Unfortunately, there are major barriers to its implementation at existing colleges. First and foremost is the Ivory Tower mentality that dominates the college landscape. Abandoning it would be difficult if not impossible at existing colleges. Moreover, reducing costs at existing colleges would also require painful layoffs of surplus faculty and administrators.
However, in a state the size of Oklahoma, it is feasible to launch one or two small pilot colleges to operate under a value-designed model. As the pilot college is successful, existing colleges will imitate it-both because the pilot has demonstrated the benefit of a value-designed model, and because the pilot's success creates competitive pressure on underper-forming institutions to change.
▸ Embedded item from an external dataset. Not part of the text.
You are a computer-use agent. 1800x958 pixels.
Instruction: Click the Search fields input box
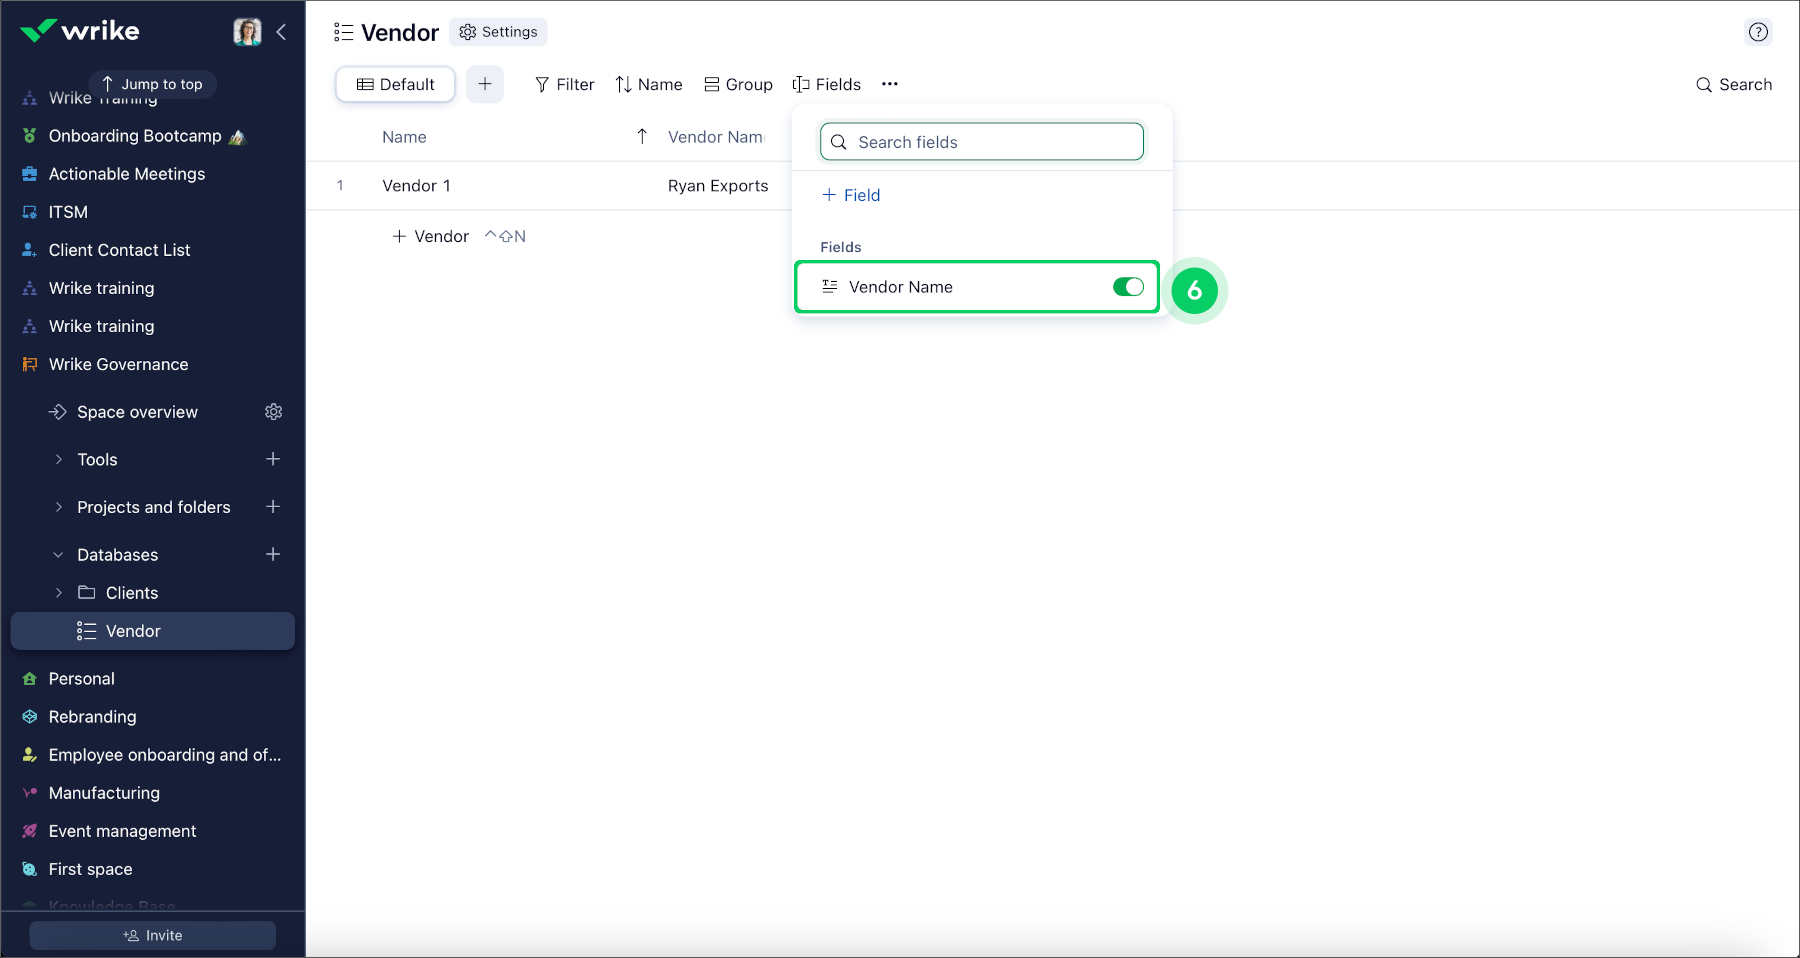[x=981, y=141]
Creating a pilot college today is a small step, but it will lead to huge system-wide benefits over time. Now is the time to start.
1. An exact number is hard to pin down because the costs of undergraduate and graduate education are often mingled together for accounting purposes. However, a good proxy for discussion purposes is out-of-state tuition and mandatory fees.
2. The $18,000 cost does not include costs of research and public service that are paid for by third parties like the National Science Foundation or Department of Agriculture, or separately funded by the state like the Cooperative Extension Service or the OU Health Sciences Center. Funded research and public service like that is done on a break-even basis and is not included in the regular budget. The regular budget does include research and public service expenses that are not reimbursed by outside funds or separately funded by the state. It does not include the costs associated with auxiliary enterprises like housing and Division I intercollegiate athletics.
4. Some of these colleges aggressively price discriminate through the use of institutional scholarships (a euphemism for discounts off sticker tuition). The amount of the discount can vary a lot from student to student, but except for a chosen few (e.g., National Merit Scholars and athletes), actual tuition at any of the privates is going to be 60 to 300 percent higher than at CELS.
5. This oversimplifies the state funding system, but is appropriate for purposes of this discussion.
6. Currently 36,000 undergraduate FTEs are enrolled at OU and OSU, 42,000 at the regional colleges, and 14,000 at the private colleges.
7. Assuming average savings per student of $6,000 per year, total savings to state and student would be $552 million.
Vance H. Fried (J.D., University of Michigan) is the Brattain Professor of Entrepreneurship at Oklahoma State University. Prior to joining the faculty at Oklahoma State, Mr. Fried worked as an attorney in private practice, as an executive at an independent oil company, and as an investment banker working with small- and mid-cap companies. He is also a CPA.